§ **Vorliegender Text**
* * * *

Die Debatte um den Klimaschutz beherrscht die ITB. Der Branche ist das nicht sehr recht

Berlin - Am indischen Stand mit der Fahrradrikscha zögert Bundeswirtschaftsminister Michael Glos nicht lang. Er setzt sich erst auf die Rückbank und klettert dann auf den Fahrersattel. Der CSU-Politiker weiß um die Macht der Bilder. Und was passt besser zur Debatte über Klimaerwärmung und umweltfreundliches Reisen, die die weltgrößte Touristikmesse beherrscht, als ein emissionsfreies Fahrzeug? Im Anschluss wird der Minister noch drei Stunden über das ausgebuchte Messegelände laufen – vorbei an in Saris gehüllten indischen Schönheiten, indonesischen Tänzerinnen und an dem überdimensional großen Fußball, der auf die Weltmeisterschaft 2010 in Südafrika hinweist. Die 41. Internationale Tourismusbörse in Berlin hat begonnen.

Der eigentliche Schwerpunkt der ITB sollte das Partnerland Indien sein. Aber seit Tagen dreht sich in Deutschland alles um Kerosinsteuer, den Handel mit CO2-Zertifikaten und höhere Landegebühren für veraltete Flugzeuge. Nicht nur die Billigflieger sind in der Defensive, irgendwie steht die ganze Tourismusbranche als Klimasünder da. Und aus der Politik ertönt die Mahnung, künftig einfach weniger weit zu verreisen. Klaus Laepple ist über solche Äußerungen empört. „Die Forderung, die Deutschen sollten nur noch im Inland Urlaub machen, ist so anmaßend wie realitätsfern“, schimpft der Präsident des Deutschen Reiseverbands (DRV). „Es ist mit Sicherheit nicht die Aufgabe der Volksvertreter, den Deutschen das Reisen zu verbieten.“ Für die ITB sei es „schade“, dass das Umweltthema die Messe so dominiere. Die Politik solle lieber ihre Hausaufgaben machen und zügig die „seit Jahren eingeforderte“ einheitliche europäische Flugsicherung, den Single European Sky, umsetzen. Das vermeide Warteschleifen am Himmel – und reduziere somit Emissionen.

* * * *

§ **Datenblock**
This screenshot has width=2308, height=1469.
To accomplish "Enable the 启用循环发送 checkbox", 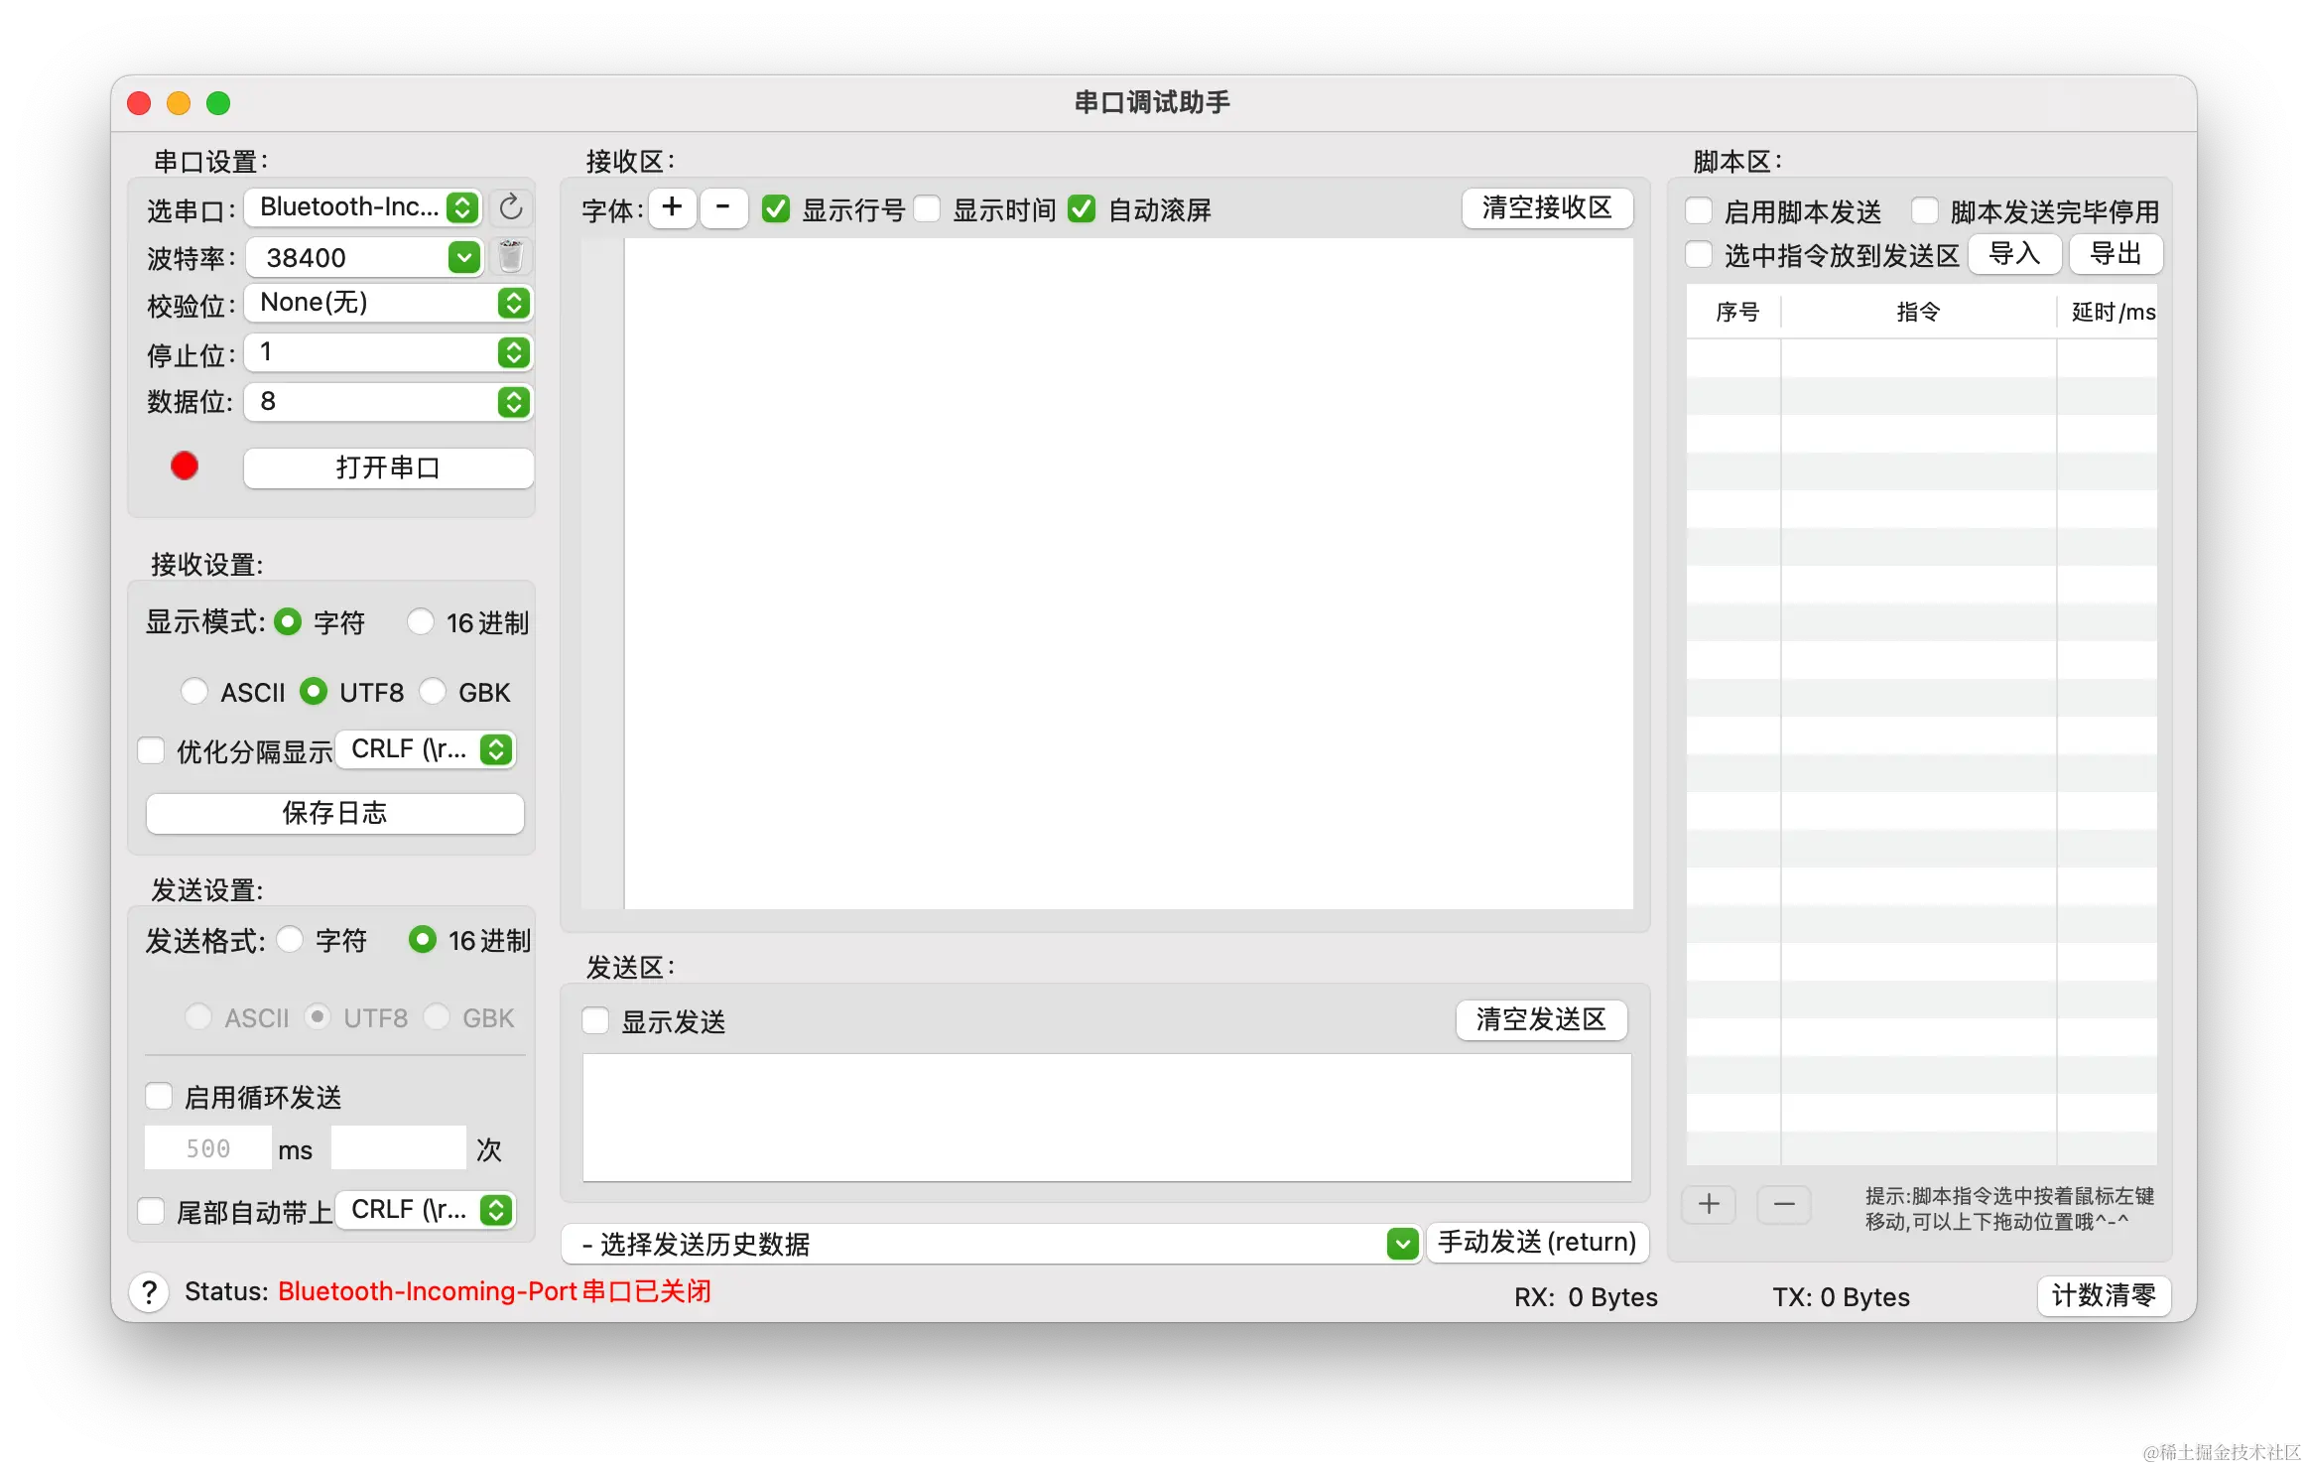I will point(159,1097).
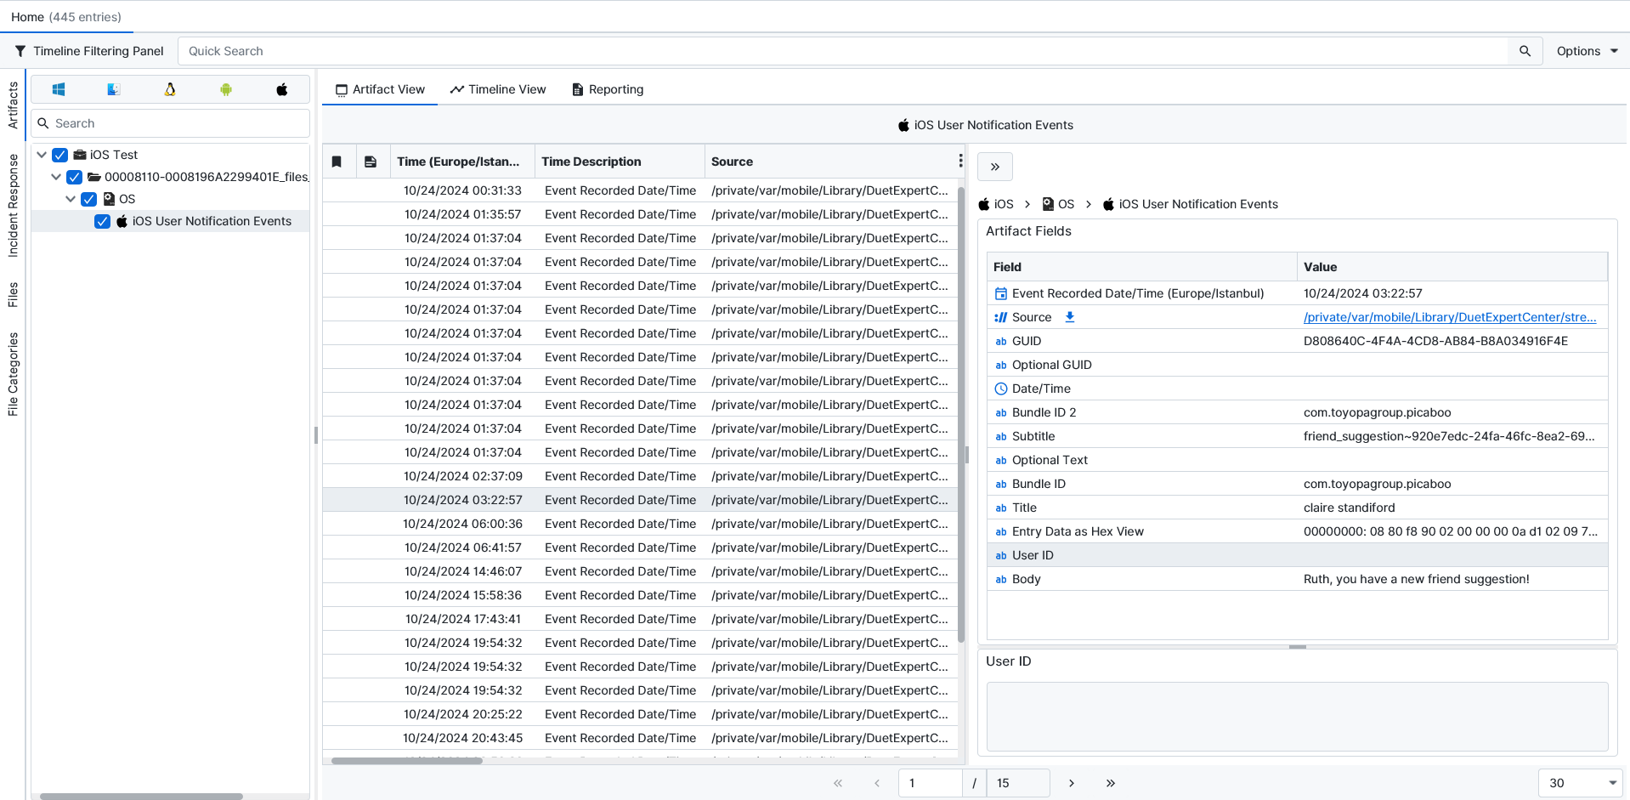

* * * *

§ **Ihre Aufgaben**
1. Welches Amt hat Klaus Laepple laut dem Artikel über die ITB inne?
2. Schreiben Sie den Artikel über die ITB weiter, im Anschluss an seinen letzten Satz.

§ **Die Antworten**
1. Er ist Präsident des Deutschen Reiseverbands (DRV).

2.
Allerdings: Vom Wirtschaftsminister ist Laepple ganz angetan. Glos habe bei der Eröffnung am Dienstagabend „eindeutig“ Stellung zu dem Thema bezogen, als er in seiner Rede vor „Hysterie“ und „einseitigen Lösungen“ warnte. Auch beim Messe-Rundgang am Mittwoch betont der Minister, es sei doch wenig zielführend, den „hart arbeitenden Deutschen“ die Lust am Reisen zu verderben. Die Branche stehe prima da, Klimaschutz und Tourismus seien kein Widerspruch. Da kann der DRV-Präsident nur zustimmen: Indem sich die öffentliche Diskussion über den Klimaschutz auf Reisen mit dem Flugzeug konzentriere, werde „das falsche Schwein geschlachtet“.

Denn nur 32 Prozent aller Urlaube werden laut DRV überhaupt mit dem Flugzeug unternommen. Auch sei der gesamte Luftverkehr nur mit drei Prozent an den weltweiten Emissionen beteiligt, der europäische gar nur zu 0,5 Prozent. Der Emissionsausstoß wird für den Treibhauseffekt mit verantwortlich gemacht.

Wie man jedoch eine solche Debatte auch nutzen kann, zeigt am Mittwoch der Chef des Reisekonzerns Alltours, Willi Verhuven. „Wir gehören auch zu den Umweltverschmutzern“, gesteht er auf der ITB ein und fordert, die Tourismusindustrie müsse ihren Teil zum Klimaschutz beitragen. Alltours-Eigentümer Verhuven will „Mindestpreise je Flugstunde“. Unter 90 Euro sollte es erst gar keine Flüge zu kaufen geben und manche Strecken im innerdeutschen Luftverkehr könnten schlicht „vom Markt verschwinden“. Als Beispiel nennt er etwa Flüge von Düsseldorf nach Frankfurt. Allerdings ist Alltours, Deutschlands viertgrößter Reisekonzern, in diesem Markt überhaupt nicht aktiv.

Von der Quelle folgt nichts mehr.